**What to do:** Every line below that has the word "between" counts once; report how many lines that makes, with no other words.

[Start of section]

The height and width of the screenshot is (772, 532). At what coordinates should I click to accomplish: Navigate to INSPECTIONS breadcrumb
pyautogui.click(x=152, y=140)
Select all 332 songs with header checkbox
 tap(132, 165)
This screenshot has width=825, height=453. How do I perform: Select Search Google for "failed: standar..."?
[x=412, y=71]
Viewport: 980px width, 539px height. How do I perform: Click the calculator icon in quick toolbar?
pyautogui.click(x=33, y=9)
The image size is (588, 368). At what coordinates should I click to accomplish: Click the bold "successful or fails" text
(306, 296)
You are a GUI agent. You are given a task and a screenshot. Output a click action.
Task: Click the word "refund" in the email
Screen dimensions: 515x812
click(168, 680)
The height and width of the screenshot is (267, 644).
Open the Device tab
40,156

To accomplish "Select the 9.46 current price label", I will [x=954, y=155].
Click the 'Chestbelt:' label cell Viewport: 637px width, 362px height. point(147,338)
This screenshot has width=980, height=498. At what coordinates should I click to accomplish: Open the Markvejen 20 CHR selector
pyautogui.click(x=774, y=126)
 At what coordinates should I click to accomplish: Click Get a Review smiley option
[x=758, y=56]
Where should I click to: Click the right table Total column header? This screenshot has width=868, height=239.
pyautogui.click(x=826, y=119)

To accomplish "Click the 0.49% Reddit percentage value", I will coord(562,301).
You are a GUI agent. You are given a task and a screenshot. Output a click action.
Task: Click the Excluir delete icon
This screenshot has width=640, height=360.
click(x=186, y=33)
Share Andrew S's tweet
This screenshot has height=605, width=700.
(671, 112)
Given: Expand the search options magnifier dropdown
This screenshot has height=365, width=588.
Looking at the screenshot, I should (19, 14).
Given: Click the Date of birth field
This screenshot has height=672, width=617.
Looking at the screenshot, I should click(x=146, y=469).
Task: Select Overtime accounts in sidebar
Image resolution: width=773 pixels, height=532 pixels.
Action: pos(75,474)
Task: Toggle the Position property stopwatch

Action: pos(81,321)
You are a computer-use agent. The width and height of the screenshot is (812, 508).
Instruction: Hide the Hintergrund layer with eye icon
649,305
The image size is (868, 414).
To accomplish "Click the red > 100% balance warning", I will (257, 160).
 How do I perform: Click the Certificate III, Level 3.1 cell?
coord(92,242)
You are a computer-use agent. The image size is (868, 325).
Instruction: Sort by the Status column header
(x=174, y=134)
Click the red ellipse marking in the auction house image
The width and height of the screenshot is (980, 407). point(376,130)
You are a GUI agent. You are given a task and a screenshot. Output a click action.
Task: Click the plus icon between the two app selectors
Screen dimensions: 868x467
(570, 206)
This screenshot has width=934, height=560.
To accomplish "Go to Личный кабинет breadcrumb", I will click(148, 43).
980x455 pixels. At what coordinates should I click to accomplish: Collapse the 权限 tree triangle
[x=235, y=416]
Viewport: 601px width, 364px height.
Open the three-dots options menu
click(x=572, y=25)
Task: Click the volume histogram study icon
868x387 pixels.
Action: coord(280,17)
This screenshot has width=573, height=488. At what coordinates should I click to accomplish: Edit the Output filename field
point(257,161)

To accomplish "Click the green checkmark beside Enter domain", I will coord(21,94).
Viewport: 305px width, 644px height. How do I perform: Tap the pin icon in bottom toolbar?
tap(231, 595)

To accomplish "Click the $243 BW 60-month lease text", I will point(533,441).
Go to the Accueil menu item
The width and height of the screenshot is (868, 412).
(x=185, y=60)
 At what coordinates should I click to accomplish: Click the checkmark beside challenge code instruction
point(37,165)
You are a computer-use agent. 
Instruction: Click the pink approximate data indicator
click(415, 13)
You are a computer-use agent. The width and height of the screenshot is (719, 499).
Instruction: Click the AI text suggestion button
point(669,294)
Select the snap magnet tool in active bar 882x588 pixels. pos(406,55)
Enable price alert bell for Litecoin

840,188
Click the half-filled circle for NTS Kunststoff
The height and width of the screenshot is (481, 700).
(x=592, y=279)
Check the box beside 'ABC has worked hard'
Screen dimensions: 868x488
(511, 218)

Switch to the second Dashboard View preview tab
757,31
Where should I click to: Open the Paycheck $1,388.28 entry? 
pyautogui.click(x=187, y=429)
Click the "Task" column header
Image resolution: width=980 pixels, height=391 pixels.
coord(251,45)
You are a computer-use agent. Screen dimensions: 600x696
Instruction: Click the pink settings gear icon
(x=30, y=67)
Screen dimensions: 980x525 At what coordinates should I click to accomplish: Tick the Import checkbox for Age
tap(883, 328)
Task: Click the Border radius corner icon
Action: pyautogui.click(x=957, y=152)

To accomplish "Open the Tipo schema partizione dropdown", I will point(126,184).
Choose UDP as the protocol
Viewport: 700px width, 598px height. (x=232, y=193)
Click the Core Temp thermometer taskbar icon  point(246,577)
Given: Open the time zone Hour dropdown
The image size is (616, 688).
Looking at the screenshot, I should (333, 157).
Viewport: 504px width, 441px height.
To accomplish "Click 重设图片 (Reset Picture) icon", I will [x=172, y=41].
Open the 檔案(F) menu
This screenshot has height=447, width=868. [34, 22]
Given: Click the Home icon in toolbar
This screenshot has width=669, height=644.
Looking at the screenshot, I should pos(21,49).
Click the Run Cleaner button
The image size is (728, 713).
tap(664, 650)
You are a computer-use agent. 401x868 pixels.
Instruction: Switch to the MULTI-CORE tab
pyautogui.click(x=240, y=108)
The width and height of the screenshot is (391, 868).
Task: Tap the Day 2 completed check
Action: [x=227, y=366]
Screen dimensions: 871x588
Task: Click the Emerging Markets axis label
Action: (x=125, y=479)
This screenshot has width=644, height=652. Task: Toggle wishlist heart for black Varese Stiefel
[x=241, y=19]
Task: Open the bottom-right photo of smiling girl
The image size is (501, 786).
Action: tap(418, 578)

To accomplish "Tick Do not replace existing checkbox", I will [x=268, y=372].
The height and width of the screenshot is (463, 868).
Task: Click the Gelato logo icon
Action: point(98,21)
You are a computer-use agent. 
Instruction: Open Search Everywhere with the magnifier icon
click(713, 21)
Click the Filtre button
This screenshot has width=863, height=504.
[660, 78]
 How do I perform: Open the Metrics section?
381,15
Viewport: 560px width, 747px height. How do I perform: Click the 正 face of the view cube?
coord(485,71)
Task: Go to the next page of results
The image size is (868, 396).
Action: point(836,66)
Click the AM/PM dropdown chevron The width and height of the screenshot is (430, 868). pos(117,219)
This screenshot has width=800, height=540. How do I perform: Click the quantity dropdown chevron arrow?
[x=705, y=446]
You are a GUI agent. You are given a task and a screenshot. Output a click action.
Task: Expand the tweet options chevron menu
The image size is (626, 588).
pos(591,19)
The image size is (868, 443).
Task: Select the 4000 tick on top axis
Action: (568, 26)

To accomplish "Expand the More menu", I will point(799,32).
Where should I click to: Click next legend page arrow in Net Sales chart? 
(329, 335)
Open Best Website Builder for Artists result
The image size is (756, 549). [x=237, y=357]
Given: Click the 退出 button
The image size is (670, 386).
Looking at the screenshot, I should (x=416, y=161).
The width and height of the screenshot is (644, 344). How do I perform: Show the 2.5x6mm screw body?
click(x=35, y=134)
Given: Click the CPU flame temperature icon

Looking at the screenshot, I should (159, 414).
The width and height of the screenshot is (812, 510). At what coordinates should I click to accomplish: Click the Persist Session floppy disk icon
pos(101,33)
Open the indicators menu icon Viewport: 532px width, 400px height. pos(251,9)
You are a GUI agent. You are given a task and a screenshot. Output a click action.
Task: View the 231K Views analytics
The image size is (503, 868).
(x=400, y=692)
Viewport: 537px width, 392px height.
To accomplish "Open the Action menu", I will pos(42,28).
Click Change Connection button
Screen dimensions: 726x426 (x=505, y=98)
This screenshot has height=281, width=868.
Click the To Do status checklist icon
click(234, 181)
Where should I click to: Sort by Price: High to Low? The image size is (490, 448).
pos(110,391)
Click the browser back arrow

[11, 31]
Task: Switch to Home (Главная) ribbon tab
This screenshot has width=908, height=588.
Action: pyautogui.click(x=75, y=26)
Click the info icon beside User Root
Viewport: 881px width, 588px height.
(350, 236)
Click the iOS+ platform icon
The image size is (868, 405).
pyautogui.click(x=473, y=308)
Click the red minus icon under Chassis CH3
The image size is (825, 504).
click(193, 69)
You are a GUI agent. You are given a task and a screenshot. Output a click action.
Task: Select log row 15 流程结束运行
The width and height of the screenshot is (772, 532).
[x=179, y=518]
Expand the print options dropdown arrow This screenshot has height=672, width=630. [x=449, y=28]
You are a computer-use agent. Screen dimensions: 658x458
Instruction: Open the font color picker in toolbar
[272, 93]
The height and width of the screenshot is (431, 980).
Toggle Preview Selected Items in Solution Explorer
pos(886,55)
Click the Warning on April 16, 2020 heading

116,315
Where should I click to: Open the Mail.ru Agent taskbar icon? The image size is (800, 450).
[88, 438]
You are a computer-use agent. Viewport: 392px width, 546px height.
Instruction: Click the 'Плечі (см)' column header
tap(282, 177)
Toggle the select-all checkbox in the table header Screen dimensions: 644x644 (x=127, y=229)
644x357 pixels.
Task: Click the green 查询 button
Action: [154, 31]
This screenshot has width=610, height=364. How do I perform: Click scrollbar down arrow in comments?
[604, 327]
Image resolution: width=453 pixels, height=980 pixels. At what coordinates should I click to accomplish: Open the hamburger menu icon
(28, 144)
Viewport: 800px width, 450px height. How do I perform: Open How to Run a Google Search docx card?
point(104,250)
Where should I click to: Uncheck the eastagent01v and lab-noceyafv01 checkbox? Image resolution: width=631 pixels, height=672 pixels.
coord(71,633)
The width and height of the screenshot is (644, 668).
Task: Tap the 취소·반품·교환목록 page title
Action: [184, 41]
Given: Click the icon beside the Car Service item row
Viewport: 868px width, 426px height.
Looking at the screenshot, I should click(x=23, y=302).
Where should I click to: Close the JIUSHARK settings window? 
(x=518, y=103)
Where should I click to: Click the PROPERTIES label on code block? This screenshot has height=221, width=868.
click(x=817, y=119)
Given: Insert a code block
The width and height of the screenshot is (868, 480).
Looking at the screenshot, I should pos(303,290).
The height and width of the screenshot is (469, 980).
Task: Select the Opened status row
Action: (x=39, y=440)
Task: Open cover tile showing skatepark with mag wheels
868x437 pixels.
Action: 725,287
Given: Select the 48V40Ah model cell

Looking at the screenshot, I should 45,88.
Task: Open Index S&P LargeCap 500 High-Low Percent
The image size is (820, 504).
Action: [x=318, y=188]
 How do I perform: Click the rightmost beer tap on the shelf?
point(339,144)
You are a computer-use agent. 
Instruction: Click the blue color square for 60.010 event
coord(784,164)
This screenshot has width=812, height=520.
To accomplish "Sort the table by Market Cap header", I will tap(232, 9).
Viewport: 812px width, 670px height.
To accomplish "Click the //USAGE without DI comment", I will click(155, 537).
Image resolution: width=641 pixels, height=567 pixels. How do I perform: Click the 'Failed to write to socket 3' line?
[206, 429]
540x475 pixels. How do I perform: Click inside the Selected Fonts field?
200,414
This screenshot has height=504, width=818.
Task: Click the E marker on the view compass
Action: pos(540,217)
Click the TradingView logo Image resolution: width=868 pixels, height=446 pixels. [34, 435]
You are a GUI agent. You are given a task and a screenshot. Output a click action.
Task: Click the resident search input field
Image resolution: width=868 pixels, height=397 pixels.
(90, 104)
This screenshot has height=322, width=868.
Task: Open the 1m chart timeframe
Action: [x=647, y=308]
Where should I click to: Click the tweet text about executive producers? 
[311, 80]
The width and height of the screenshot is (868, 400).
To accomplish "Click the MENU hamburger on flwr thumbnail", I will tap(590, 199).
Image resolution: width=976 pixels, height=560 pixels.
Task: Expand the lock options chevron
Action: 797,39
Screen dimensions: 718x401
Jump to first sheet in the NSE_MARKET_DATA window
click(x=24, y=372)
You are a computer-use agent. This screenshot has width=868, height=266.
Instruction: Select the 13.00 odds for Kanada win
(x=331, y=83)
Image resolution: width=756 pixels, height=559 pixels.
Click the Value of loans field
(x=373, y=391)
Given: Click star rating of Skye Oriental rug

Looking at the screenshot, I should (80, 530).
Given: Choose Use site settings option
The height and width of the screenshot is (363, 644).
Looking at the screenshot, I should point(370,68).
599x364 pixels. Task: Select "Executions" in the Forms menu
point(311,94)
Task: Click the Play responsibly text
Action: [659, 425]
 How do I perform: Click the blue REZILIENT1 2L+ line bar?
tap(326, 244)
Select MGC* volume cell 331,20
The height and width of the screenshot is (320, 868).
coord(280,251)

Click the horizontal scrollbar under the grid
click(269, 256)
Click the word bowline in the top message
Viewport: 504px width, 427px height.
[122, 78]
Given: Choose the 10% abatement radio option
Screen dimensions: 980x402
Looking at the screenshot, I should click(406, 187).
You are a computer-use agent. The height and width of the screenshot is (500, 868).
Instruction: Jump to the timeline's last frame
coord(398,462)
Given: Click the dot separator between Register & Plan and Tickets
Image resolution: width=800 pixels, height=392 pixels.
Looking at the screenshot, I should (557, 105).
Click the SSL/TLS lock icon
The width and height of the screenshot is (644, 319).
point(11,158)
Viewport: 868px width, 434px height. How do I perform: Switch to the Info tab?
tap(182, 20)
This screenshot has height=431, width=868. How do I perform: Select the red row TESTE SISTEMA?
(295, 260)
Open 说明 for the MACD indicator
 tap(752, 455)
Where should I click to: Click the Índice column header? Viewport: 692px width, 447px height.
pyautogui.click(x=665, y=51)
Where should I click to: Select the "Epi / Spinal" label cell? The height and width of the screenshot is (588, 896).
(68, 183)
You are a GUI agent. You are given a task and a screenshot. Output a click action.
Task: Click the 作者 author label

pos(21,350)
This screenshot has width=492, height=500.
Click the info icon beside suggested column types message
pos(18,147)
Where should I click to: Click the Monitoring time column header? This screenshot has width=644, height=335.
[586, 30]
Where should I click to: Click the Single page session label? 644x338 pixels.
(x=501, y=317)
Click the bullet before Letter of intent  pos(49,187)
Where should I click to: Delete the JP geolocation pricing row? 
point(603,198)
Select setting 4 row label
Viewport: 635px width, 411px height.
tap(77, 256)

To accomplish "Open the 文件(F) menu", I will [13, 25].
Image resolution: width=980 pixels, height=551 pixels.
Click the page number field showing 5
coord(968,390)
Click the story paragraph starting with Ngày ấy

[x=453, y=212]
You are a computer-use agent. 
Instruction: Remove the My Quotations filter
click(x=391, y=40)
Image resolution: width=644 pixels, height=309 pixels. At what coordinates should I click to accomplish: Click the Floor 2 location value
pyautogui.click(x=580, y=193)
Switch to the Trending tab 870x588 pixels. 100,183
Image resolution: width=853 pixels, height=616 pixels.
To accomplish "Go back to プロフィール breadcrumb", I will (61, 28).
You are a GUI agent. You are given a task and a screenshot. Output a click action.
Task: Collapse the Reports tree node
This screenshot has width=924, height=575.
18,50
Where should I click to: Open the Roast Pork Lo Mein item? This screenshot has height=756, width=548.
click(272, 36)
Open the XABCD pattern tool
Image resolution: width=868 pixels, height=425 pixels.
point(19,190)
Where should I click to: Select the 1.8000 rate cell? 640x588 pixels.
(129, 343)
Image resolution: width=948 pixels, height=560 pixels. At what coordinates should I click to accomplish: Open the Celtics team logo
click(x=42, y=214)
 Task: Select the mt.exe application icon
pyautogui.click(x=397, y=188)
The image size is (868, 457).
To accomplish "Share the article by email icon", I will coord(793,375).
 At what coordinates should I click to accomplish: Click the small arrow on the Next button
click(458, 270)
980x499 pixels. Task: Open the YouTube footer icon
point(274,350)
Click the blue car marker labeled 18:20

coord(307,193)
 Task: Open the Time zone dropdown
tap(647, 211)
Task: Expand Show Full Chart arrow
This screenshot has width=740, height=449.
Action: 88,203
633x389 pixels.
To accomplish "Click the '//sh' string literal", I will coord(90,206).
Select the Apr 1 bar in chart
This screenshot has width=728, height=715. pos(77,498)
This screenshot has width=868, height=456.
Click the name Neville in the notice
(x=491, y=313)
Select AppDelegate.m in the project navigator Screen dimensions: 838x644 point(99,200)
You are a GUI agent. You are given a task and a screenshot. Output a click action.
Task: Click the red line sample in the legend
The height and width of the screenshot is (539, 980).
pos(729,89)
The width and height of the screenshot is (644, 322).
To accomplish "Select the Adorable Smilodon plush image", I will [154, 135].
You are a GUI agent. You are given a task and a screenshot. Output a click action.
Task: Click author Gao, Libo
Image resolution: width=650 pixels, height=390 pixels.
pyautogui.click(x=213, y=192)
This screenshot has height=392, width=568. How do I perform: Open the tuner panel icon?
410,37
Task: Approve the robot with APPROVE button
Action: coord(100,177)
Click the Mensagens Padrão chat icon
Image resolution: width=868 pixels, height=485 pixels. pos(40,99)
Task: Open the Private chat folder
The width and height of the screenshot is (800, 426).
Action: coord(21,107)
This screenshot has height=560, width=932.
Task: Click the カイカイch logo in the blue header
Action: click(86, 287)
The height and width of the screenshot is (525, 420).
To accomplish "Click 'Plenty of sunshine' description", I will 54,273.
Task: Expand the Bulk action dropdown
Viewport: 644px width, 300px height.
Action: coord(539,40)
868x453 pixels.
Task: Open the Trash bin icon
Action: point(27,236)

[End of section]

**Expected output:** 2